Let $R$ be the row equivalent form of the matrix $A$. Then we know that the solution of $Ax=0$ is same as the solution of $Rx=0$. Note that $R$ is any row-equivalent form of $A$, need not be an row-reduced equivalent form.

By applying elementary row operation on the given matrix $A$ we get

$$\left[\begin{array}{cccc}1 & 3 & 0 & -4 \\ 2 & 6 & 0 & -8\end{array}\right] \xrightarrow{R_2\leftarrow R_2-2R_1} \left[\begin{array}{cccc}1 & 3 & 0 & -4 \\ 0 & 0 & 0 & 0\end{array}\right]$$

By taking $R= \left[\begin{array}{cccc}1 & 3 & 0 & -4 \\ 0 & 0 & 0 & 0\end{array}\right]$ we note that the system $Rx=0$ can be written as

$$ \left[\begin{array}{cccc}1 & 3 & 0 & -4 \\ 0 & 0 & 0 & 0\end{array}\right] \begin{bmatrix}x_1\\x_2\\x_3\\x_4\end{bmatrix}=\begin{bmatrix}0\\0\\0\\0\end{bmatrix}$$

It follows that

$$x_1+3x_2-4x_4=0.$$

We have only one equation with four variable. Therefore, we have to consider three free variables. Take $x_2=k$, $x_3=l$, and $x_4=m$, where $k,l,m$ are real numbers.
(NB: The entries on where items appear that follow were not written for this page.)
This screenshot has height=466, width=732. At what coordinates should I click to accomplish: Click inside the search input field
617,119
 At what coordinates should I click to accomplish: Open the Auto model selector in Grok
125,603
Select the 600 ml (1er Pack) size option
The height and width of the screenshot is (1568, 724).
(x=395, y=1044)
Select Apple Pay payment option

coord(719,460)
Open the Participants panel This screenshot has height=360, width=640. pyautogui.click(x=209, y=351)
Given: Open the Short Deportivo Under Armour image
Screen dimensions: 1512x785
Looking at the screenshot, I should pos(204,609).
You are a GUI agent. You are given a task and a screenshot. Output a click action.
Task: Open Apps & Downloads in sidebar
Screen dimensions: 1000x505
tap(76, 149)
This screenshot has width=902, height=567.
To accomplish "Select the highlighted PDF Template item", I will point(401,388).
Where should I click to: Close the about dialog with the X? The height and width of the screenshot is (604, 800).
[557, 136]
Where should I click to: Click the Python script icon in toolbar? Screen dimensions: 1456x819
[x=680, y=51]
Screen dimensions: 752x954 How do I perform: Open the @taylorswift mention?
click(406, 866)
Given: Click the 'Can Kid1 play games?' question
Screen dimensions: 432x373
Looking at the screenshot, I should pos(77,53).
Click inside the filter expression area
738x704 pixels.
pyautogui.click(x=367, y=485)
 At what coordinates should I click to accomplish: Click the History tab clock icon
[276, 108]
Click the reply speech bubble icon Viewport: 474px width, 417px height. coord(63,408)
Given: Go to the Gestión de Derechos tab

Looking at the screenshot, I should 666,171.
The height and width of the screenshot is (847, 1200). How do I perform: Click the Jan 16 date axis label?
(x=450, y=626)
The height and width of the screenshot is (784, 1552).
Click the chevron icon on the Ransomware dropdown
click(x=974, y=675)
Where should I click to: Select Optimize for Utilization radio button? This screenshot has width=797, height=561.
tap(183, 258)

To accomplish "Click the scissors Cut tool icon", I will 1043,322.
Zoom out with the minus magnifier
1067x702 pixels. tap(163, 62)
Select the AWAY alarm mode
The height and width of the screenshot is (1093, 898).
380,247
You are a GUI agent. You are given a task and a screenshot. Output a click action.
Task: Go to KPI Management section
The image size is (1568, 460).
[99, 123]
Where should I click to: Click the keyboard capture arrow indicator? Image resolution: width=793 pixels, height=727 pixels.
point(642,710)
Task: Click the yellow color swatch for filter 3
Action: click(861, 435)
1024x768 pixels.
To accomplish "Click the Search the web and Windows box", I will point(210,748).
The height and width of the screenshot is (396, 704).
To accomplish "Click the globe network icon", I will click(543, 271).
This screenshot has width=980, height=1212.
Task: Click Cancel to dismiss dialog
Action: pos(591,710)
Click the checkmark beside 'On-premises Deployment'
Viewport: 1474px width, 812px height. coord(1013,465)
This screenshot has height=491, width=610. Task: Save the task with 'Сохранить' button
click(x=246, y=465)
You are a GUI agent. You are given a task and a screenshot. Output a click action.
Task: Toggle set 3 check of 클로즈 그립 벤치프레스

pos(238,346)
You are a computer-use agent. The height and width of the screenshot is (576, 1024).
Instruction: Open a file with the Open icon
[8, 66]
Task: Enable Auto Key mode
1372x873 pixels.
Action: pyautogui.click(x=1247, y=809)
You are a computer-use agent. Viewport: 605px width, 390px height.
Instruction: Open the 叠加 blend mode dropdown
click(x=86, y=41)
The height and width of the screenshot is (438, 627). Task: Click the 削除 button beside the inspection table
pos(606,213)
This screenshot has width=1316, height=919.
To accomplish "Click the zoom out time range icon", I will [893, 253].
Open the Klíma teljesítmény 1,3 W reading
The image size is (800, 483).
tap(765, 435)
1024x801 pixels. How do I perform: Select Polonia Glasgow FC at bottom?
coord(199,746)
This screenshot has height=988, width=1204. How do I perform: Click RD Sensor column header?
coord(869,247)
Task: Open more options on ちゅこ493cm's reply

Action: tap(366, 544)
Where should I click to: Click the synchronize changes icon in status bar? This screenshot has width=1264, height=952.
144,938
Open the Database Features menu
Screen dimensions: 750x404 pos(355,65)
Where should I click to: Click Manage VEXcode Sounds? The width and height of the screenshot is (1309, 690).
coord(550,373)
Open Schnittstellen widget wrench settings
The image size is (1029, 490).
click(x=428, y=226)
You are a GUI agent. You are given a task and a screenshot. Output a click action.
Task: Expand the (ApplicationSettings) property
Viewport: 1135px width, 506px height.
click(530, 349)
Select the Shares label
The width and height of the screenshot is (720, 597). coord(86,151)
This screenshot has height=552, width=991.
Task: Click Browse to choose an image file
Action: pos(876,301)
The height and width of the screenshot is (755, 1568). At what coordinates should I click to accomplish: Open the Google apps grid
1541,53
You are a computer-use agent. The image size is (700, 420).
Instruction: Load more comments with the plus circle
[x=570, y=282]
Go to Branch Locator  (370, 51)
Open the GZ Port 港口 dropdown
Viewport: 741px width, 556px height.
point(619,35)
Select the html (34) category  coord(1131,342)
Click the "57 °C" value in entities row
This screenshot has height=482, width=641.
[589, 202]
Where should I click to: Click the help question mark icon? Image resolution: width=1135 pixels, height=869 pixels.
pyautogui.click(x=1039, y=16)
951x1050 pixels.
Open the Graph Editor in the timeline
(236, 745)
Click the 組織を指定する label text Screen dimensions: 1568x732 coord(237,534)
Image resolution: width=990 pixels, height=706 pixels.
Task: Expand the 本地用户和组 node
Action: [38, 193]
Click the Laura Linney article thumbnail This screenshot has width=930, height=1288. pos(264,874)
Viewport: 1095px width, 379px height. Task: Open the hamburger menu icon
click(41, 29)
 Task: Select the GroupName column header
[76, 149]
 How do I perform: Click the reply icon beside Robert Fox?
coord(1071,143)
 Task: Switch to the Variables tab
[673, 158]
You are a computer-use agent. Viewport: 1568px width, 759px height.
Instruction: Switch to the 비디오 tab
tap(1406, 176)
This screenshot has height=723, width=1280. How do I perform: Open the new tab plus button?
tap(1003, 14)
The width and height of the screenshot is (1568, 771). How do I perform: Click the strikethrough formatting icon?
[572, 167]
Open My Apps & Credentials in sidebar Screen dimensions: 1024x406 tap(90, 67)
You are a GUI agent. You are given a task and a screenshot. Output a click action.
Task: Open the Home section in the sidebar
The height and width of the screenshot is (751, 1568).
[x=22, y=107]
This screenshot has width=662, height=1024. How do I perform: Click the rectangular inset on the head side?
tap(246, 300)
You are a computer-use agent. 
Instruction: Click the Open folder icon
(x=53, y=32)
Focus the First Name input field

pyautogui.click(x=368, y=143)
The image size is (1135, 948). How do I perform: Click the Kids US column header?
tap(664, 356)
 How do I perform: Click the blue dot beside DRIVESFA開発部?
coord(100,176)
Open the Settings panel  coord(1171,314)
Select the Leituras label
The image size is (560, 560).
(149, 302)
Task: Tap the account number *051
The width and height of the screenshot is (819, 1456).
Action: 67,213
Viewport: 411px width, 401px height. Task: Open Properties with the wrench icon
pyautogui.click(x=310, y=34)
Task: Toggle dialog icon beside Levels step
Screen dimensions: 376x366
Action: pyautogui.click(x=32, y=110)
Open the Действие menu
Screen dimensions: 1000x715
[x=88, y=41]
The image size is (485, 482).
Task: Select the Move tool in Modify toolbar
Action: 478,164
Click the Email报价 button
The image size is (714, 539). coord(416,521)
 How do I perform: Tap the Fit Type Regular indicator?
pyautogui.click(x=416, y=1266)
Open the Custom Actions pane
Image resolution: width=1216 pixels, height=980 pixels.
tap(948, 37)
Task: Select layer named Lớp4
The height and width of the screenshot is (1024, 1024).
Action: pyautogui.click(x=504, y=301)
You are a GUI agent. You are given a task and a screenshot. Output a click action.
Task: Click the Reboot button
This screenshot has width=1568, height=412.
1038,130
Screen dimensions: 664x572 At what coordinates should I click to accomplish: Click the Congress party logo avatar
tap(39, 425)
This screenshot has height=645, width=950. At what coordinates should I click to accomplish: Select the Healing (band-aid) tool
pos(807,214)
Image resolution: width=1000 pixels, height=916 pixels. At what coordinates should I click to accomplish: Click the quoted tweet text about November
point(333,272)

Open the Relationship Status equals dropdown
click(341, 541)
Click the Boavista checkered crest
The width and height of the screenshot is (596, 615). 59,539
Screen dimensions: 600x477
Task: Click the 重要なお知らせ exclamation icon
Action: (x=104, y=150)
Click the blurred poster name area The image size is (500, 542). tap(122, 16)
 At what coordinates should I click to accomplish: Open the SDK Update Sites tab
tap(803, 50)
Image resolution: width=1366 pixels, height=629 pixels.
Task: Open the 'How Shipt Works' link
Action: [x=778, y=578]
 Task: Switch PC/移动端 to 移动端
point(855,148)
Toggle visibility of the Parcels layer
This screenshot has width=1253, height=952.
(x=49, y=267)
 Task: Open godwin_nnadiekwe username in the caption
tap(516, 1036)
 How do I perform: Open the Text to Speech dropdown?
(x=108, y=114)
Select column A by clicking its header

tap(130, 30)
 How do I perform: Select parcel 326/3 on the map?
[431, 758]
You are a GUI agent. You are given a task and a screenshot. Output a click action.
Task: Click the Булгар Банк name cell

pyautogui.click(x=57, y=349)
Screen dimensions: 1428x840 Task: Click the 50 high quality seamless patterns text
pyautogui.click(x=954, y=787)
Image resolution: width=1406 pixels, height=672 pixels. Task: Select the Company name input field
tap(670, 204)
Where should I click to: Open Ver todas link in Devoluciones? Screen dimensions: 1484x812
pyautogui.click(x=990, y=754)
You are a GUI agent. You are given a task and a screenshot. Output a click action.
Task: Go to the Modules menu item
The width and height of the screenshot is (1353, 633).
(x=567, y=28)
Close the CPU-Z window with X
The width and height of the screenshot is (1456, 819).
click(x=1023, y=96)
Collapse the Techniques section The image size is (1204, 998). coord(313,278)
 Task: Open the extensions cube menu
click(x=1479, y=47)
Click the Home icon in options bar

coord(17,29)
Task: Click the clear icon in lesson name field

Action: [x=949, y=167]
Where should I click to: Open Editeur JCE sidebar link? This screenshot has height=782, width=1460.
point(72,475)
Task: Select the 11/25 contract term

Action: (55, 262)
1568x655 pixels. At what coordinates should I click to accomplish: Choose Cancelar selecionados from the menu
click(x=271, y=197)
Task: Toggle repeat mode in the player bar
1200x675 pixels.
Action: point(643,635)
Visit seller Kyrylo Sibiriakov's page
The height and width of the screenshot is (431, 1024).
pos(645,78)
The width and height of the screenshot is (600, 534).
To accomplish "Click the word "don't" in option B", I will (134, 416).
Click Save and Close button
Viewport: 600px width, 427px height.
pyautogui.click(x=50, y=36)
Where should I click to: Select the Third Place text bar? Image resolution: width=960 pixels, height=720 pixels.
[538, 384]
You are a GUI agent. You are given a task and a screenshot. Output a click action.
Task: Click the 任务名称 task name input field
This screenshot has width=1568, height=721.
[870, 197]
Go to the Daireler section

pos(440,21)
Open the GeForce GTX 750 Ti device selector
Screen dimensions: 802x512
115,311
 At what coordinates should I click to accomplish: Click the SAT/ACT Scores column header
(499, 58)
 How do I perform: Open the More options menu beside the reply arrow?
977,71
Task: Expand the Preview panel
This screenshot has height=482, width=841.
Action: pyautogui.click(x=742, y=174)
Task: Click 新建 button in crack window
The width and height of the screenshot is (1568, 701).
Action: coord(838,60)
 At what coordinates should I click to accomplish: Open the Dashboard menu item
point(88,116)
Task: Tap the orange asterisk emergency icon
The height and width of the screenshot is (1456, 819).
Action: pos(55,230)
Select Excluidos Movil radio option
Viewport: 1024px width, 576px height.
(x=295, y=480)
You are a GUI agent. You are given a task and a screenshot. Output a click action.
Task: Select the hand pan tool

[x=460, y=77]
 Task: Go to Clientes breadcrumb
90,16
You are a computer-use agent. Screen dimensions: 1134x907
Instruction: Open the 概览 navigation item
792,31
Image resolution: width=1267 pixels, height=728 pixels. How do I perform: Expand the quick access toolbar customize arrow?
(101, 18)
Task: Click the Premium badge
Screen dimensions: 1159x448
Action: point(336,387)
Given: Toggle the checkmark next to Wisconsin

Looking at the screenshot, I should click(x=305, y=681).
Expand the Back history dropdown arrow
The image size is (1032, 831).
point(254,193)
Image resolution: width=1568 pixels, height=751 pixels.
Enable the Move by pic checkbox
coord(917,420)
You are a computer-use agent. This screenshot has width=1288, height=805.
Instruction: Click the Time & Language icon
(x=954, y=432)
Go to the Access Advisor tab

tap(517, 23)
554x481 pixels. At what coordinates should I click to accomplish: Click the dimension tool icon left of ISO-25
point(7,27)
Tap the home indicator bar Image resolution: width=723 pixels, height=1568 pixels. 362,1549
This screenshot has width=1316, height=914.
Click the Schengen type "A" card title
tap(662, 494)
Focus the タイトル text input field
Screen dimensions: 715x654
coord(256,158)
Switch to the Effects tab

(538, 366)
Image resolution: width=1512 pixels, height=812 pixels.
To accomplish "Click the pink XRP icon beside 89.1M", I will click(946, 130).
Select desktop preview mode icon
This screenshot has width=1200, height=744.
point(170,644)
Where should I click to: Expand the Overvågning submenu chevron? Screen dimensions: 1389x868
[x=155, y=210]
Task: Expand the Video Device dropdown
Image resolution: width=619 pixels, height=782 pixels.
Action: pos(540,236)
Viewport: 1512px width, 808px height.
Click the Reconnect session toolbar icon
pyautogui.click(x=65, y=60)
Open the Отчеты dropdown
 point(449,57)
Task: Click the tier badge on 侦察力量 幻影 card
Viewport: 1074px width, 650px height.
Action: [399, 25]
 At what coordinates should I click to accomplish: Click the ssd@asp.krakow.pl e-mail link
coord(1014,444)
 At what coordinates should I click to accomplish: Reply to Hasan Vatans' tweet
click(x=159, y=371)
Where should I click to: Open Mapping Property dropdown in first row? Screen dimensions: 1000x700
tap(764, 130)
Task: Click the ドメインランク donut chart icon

Then solutions of the system $Ax=0$ are of the following form

$$\begin{bmatrix}x_1\\x_2\\x_3\\x_4\end{bmatrix}= \begin{bmatrix}4m-3k\\k\\l\\m\end{bmatrix} = \begin{bmatrix}-3\\1\\0\\o\end{bmatrix}k + \begin{bmatrix}0\\0\\1\\0\end{bmatrix} l + \begin{bmatrix}4\\0\\0\\1\end{bmatrix} m,$$

where $k,l,m$ are some real numbers.